The above figure shows in blue the time-profile at 37.5 MHz obtained from beamforming the XST observation and in orange the corresponding BST profile. Both are perfectly identical, as expected. The Mini-Array pair being roughly East-West orientated implies North-South beam fringes. The meridian transit of Cygnus A thus appears like a sinusoidal curve. The corresponding simulation is shown in green and some discrepancies can be noted: lower fringe amplitudes (mostly due to Cygnus A not being a perfect point source in the GSM skymodel) and phase-shift of the fringes (maybe due to a slight instrument shift from ideal pointing).
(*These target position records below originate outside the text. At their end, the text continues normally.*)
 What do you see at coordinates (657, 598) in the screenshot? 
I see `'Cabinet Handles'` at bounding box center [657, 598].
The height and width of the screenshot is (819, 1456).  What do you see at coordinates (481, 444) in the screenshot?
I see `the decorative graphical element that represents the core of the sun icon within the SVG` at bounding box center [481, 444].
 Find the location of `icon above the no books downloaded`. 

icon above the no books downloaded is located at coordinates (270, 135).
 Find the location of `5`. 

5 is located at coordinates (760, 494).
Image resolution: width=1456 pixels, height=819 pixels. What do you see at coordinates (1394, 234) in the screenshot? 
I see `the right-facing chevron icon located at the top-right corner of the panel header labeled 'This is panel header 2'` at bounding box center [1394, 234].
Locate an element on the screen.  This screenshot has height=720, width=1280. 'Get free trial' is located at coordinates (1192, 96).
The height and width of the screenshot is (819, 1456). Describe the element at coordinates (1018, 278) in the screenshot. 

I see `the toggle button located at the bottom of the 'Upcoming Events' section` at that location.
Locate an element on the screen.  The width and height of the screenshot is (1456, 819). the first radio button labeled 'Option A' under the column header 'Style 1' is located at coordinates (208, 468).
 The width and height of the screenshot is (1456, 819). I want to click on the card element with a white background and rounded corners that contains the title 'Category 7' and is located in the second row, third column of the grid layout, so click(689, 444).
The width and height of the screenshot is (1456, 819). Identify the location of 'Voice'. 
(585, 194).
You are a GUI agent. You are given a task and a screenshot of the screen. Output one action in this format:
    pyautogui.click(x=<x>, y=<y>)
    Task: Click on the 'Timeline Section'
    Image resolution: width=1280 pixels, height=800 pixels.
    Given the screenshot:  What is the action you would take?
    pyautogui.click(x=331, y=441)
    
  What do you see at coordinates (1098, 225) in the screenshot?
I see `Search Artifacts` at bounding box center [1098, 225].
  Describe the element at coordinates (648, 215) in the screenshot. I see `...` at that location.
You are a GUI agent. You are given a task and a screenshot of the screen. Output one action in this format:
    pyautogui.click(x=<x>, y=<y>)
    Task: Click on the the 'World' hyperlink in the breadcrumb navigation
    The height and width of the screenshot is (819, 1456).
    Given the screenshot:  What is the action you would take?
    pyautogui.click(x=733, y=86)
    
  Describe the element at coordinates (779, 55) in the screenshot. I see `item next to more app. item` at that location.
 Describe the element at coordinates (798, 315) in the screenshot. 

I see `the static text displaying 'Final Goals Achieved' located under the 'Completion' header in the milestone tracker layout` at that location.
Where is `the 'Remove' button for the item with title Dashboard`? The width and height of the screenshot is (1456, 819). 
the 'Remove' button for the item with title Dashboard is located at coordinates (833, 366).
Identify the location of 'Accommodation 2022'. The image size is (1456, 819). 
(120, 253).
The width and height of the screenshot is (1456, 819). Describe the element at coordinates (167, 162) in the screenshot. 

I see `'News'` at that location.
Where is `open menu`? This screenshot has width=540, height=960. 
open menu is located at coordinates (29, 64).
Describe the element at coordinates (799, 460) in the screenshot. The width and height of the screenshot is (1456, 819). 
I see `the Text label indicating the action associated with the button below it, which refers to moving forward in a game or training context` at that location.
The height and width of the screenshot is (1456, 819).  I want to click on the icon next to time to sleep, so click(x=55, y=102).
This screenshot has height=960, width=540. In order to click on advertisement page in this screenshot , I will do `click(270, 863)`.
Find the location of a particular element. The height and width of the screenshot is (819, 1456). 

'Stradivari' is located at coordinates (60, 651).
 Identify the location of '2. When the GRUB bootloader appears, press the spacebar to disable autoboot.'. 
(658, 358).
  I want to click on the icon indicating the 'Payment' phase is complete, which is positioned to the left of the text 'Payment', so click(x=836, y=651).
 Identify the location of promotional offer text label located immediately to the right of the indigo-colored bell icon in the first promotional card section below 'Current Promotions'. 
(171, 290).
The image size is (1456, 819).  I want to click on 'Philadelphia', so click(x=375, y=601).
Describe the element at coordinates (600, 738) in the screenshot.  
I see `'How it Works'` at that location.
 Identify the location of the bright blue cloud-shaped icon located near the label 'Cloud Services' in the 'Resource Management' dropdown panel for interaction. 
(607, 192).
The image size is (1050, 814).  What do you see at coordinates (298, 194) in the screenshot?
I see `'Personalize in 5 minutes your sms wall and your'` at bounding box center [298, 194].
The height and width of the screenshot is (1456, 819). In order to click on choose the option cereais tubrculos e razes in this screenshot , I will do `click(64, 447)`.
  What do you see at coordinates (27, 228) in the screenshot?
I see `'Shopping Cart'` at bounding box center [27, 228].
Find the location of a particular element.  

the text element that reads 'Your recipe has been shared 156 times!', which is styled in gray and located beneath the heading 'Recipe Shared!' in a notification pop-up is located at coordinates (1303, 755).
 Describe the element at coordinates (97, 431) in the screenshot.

The same dataset can also be used to beamform any subset of NenuFAR Mini-Arrays, in particular the whole array. miniarrays variable is a list of the 56 Mini-Arrays names:

>>> miniarrays = np.arange(56)

The beamform() method is once again called with this new Mini-Array subset in input, and the results are stored in the SData object bst_d:

>>> bst_d = xst.beamform(
        az=bst.azdig[0],
        el=bst.eldig[0],
        pol=bst.polar,
        ma=miniarrays,
        calibration='default'
    )

A simulation can also be made using the (almost) same array configuration while calling azel_transit() after having defined a coordinate object with ho_coord():

>>> from nenupy.astro import ho_coord
>>> transit_altaz = ho_coord(
        az=bst.azdig[0],
        alt=bst.eldig[0],
        time=bst.times[0]
    )
>>> simu = HpxSimu(
        freq=xst.freqs[freq_idx],
        resolution=0.5,
        ma=miniarrays,
        polar=bst.polar
    )
>>> exposure = bst.times[-1] - bst.times[0]
>>> result = simu.azel_transit(
        acoord=transit_altaz,
        t0=bst.times[0] + exposure/2.,
        dt=TimeDelta(60, format='sec'),
        duration=exposure,
    )
_images/bst2xst_56mas.png

Note

It should be noted that the reconstructed beamformed observation (blue curve) was made with only 8 Mini-Arrays analog phased towards the meridian transit of Cygnus A, the other 48 were default phased at the local zenith. However, the simulation (orange curve) assumed that the 56 Mini-Arrays were analog phased towards the target. This, in addition to the skymodel uncertainties, are the main caveats for this comparison interpretation.